Windows 10から利用できるようになった新しいアプリ実行プラットフォーム「UWP」。今後のWindowsアプリのありようを大きく変えることになるのか?
「UWP Universal Windows Platform)」とは、デスクトップPCやタブレット、携帯電話、IoTデバイスなど、さまざまな種類のデバイス上で動作するように作られた、Windowsアプリケーションの実行基盤のこと。UWP上で動作するアプリケーションを「UWPアプリ(Universal Windows Platform App)」といい、(原理的には)同じアプリケーションが全てのWindowsデバイス上でそのまま同じように使える。
UWPが初めて実装されたのはWindows 10である。次のようにWindows 10の各エディションでUWPアプリを実行できる。
OS | 機能 |
---|---|
Windows 10 | ・PC/ノートPC/(大画面)タブレット向けのWindows 10。従来のWindows向けアプリとUWPアプリを実行可能 |
Windows 10 Mobile | ・スマートフォン/(小画面)タブレット向けのWindows 10。UWPアプリのみを実行可能。 ・小画面とは、おおむね8インチ以下の画面を指す ・→Tech Basics「Windows 10 Mobile」解説参照 |
Windows 10 IoT | ・組み込みボードコンピュータ向けの省メモリOS ・IoT(Internet of Thing)向けのWindows OS ・1GB程度のメモリを持つ、x86やARM CPUなどの小型ボードコンピュータをサポート ・→連載「Windows 10 IoT Coreで始めるIoT入門」参照 |
その他のWindows 10 | ・「Surface Hub」(複数ユーザーでの協調作業向けの大型画面デバイス)や「HoloLens」(VRデバイス)、「Xbox One」(ゲーム機)などに向けた、カスタマイズされたWindows 10が供給されている。これらのデバイスでも同じUWPアプリを実行できる |
UWPが利用できるさまざまなWindows 10ファミリー |
UWPの実体は、Windows 8やWindows Phone 8で実装された「Windows Runtime」APIをいくらか拡張したもので、その後継/代替という位置付けでもある。

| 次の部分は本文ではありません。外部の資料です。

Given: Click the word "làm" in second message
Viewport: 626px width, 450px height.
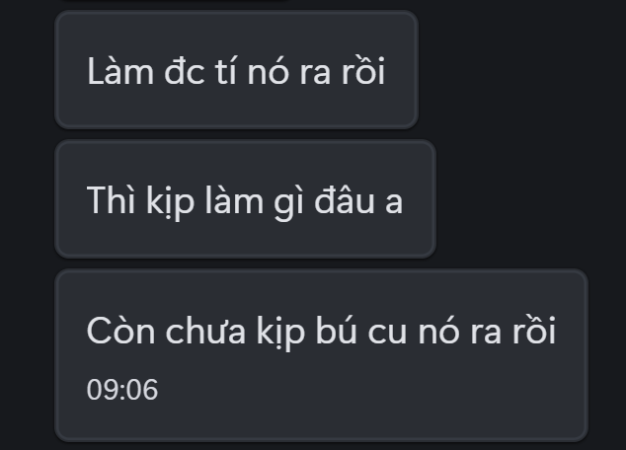Looking at the screenshot, I should click(234, 200).
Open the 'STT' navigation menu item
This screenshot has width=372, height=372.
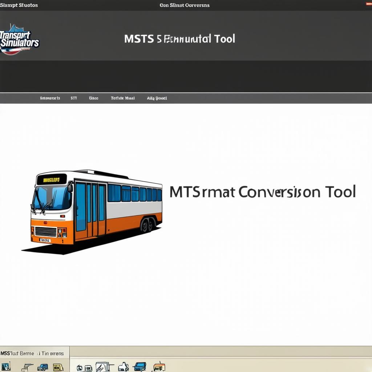point(74,98)
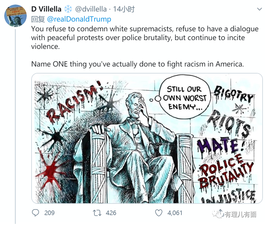
Task: Like the tweet with heart icon
Action: click(159, 213)
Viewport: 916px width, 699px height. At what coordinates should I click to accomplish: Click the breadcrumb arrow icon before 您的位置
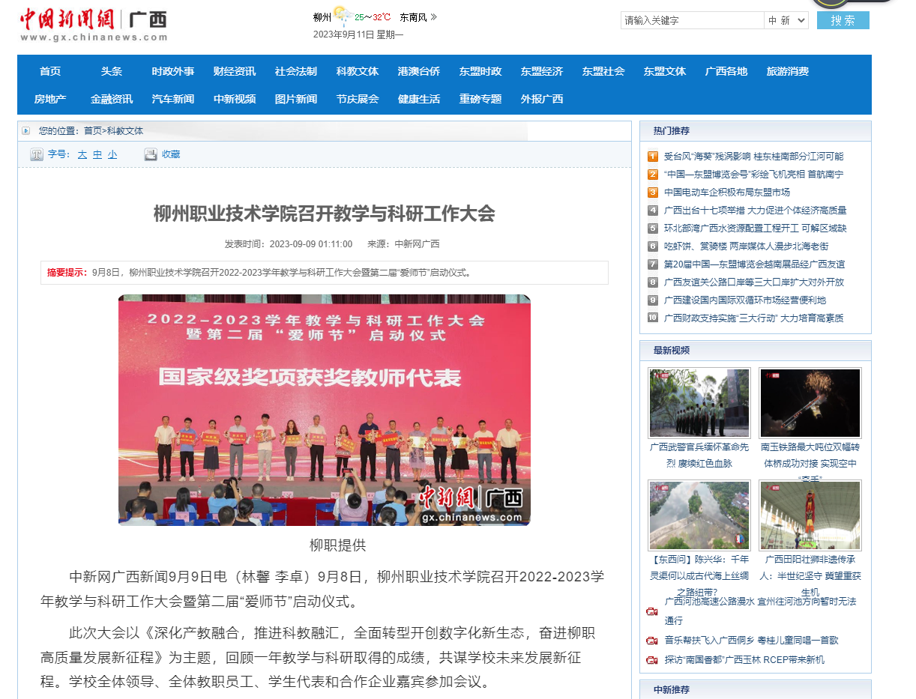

UWPは、従来のPC向けのWindows OSで利用されていたWin32 APIや.NET Frameworkなどをベースとしている。その一方で、UWPアプリを動作させるためのAPIセットは、それらとは全く別に新たなものとして定義されている。
Windows 7のような古いOSと比較すると、UWPとその上にあるUWPアプリのサポート部分が増えただけで、デスクトップアプリのサポートに関する部分(Win32や.NET Framework)の部分などは同じである。PC向け以外のWindows 10ではUWPの部分しかなく、UWPアプリしか実行できない。
PC向けのWindows 10はx86/x64 CPUのみをサポートしている(Windows 8のARM CPUサポートはWindows 10ではなくなった)。その他のデバイス向けにはARM CPUもサポートされる。
UWPアプリは、主にスマートフォンでの利用を強く意識したアーキテクチャになっており、次のような特徴を持つ。
小さい画面でも見やすくなるように、シンプルでフラットなデザインで、タッチ操作向きのUIを備えている。アプリは基本的には全画面モードで動作する。ただし、PC向けWindows 10では自由にアプリウィンドウのサイズを変更/再配置できる。
UWPが利用できるデバイスにはさまざまな画面サイズがあり、例えば小さいスマートフォン向けのUIをそのまま大画面に拡大して使うと、非常に使いづらいものになる。これを避けるため、UWPアプリでは画面解像度に応じてUI部品の配置やデザインを切り替えたり、表示を省略したりするようになっている。これを「アダプティブUI(適用的なUI)」という。
もっとも、このデザイン変更はシステムによって完全に自動的に行われるのではなく、画面解像度などに応じて切り替わるように、あらかじめアプリ開発者自身が設計しておくものである。
画面サイズだけでなく、デスクトップPCとモバイルデバイスでは利用できるデバイスやAPIなどにも差があるため、これらに対しても開発者は対応する(「アダプティブデザイン」にする)必要がある。
UWPアプリはデスクトップアプリとは互換性はない。一方、そのプログラミング手法や利用できるライブラリなどは似通っている。
例えば.NET Frameworkでよく使われるC#やVisual Basicが使えるし、Webアプリケーションで多く使われているJavaScriptやHTMLもそのまま使える。パフォーマンスを求める場合はC++とDirectXなども利用できるし、一部の.NET FrameworkやWin32 APIもそのまま使えるようになっているので、ある程度の互換性もある。
UWPアプリは、Windowsストアを通じてのみ配布できる(企業向けには、社内で直接配布する「サイドローディング」も利用可能)。さまざまなCPUアーキテクチャに対するバイナリの配布やバージョンアップなどが一元的に行える。
またUWP以外に向けて作られたアプリケーションをラップして、ほぼそのままUWPアプリ化する「ブリッジ」機能を利用すると、それらのアプリもWindowsストアで管理できる。AndroidやiOS向けのアプリを少ない手間でアプリ化するブリッジ機能も開発中である。
UWPアプリを実行するにはWindows 10の利用が必須となる。現在まだ多く使われているWindows 7などでは利用できない。
そのため、社内アプリなどを展開・運用する立場で考えると、新規作成するアプリをUWPアプリにするか、それとも旧来のデスクトップアプリにするか、判断するのは難しい。
例えば社内アプリをUWPアプリで作成すると、Windows 10にアップグレードしない限り利用できない。かといって、あまり将来性のないWindows 7に向けて(Windows 7のサポート終了は2020年1月)、デスクトップアプリを今から新規開発するのもためらわれる。
将来的にはUWPアプリが主流になるのは間違いないだろうから、UWPアプリへの移行に備えた準備は必要だろう。(Windows 10にアップグレードするか、Windows 7システムでは利用しないなど)状況が許されるならUWPアプリにするか、UWPへの習熟も兼ねてUWPアプリとアーキテクチャが近い「WPF(Windows Presentation Foundation)」アプリにしておくか、JavaScriptやHTMLなどを活用するWebベースのアプリにする(Windows OSへの依存度が低くなり、将来UWPアプリへ移行しやすい)、といった方法が考えられる(関連リンクの記事参照)。